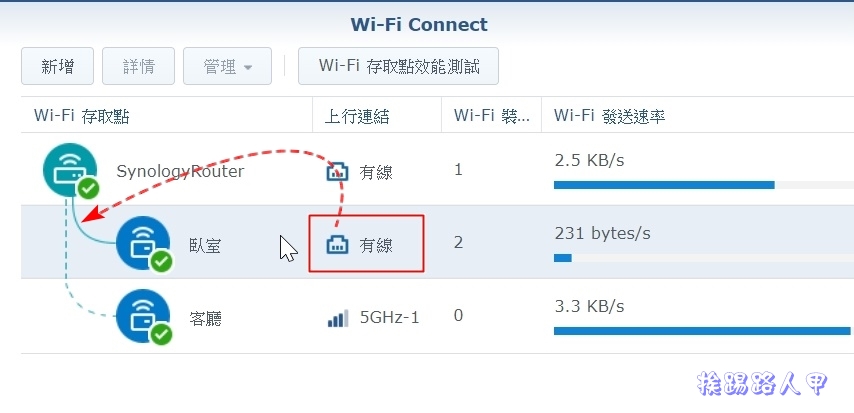Click green status checkmark on 臥室
The image size is (854, 413).
[161, 262]
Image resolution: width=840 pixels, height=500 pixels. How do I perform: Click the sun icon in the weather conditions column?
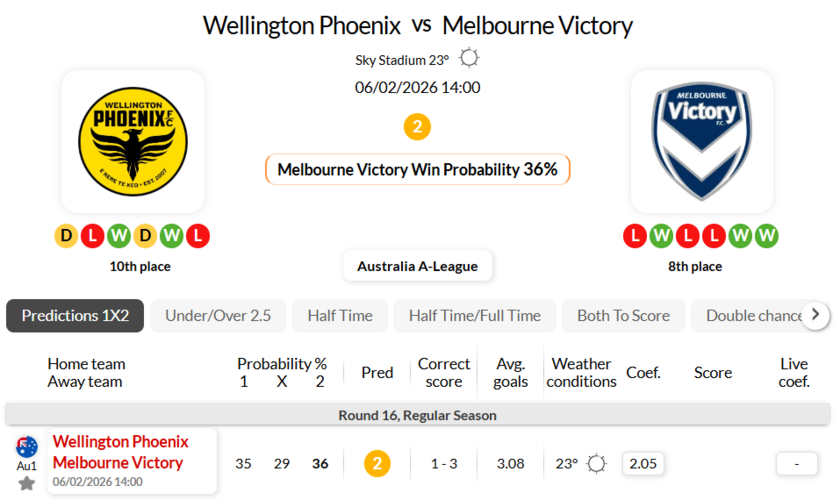(x=597, y=464)
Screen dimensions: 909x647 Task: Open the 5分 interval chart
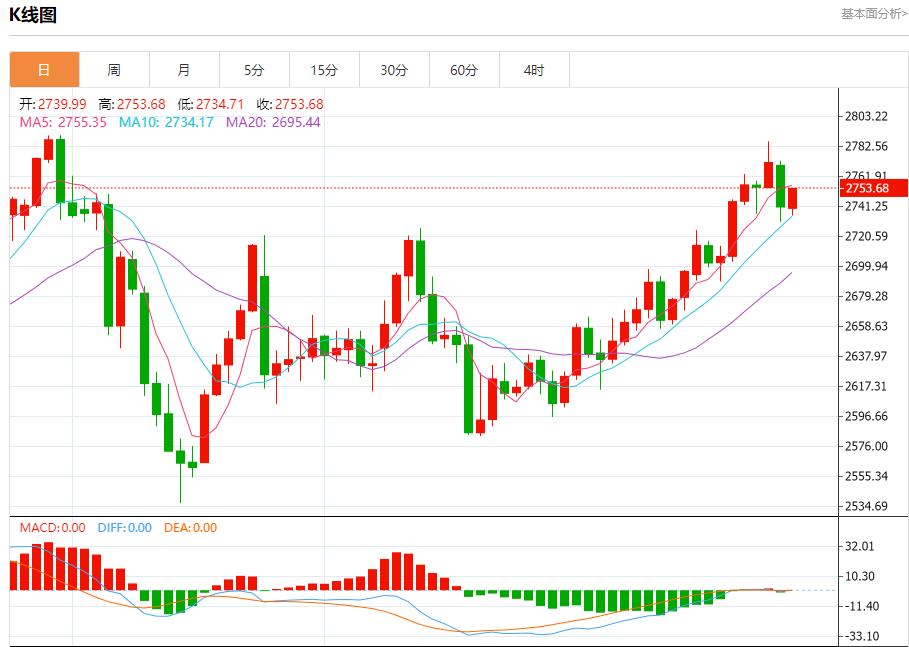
========================
**WHAT NEEDS TO BE DONE**
Copy exactly the lines from the one containing "Image resolution: width=840" to the end of the records, both included, and leave the pictures out.

**ANSWER SECTION**
Image resolution: width=840 pixels, height=500 pixels. How do I perform: Click the sun icon in the weather conditions column?
(x=597, y=464)
Screen dimensions: 909x647 Task: Open the 5分 interval chart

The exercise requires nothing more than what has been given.